> **Data listing**:
━━━
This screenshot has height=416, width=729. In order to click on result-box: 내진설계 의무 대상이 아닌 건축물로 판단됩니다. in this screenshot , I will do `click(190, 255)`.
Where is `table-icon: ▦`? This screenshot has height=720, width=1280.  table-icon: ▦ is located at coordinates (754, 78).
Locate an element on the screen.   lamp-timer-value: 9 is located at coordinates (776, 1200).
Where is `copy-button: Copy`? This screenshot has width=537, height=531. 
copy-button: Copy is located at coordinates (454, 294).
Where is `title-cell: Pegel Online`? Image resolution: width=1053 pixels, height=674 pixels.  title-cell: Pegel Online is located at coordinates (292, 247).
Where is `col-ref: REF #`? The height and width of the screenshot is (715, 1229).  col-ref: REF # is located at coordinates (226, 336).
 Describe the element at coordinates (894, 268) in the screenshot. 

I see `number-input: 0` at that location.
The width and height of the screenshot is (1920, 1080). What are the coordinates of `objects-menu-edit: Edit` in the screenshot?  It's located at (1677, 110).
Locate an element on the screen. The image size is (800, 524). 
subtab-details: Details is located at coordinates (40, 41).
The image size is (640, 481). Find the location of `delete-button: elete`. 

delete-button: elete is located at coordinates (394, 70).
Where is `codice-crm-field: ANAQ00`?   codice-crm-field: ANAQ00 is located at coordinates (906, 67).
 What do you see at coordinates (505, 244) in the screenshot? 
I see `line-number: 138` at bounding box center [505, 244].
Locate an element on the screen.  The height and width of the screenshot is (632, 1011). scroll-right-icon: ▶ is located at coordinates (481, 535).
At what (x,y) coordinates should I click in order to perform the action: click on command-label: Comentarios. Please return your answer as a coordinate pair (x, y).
━━━
> **Prompt**: Can you arrange the items, from the start through the line containing "coordinates (226, 336)." (both included), as a two-column CSV with the columns instruction and response, one row per item holding its text and its answer, each in a single quoted field with line breaks changed to spaces?

> **Written answer**:
instruction,response
"This screenshot has height=416, width=729. In order to click on result-box: 내진설계 의무 대상이 아닌 건축물로 판단됩니다. in this screenshot",", I will do `click(190, 255)`."
"Where is `table-icon: ▦`? This screenshot has height=720, width=1280.","table-icon: ▦ is located at coordinates (754, 78)."
"Locate an element on the screen.","lamp-timer-value: 9 is located at coordinates (776, 1200)."
"Where is `copy-button: Copy`? This screenshot has width=537, height=531.","copy-button: Copy is located at coordinates (454, 294)."
"Where is `title-cell: Pegel Online`? Image resolution: width=1053 pixels, height=674 pixels.","title-cell: Pegel Online is located at coordinates (292, 247)."
"Where is `col-ref: REF #`? The height and width of the screenshot is (715, 1229).","col-ref: REF # is located at coordinates (226, 336)."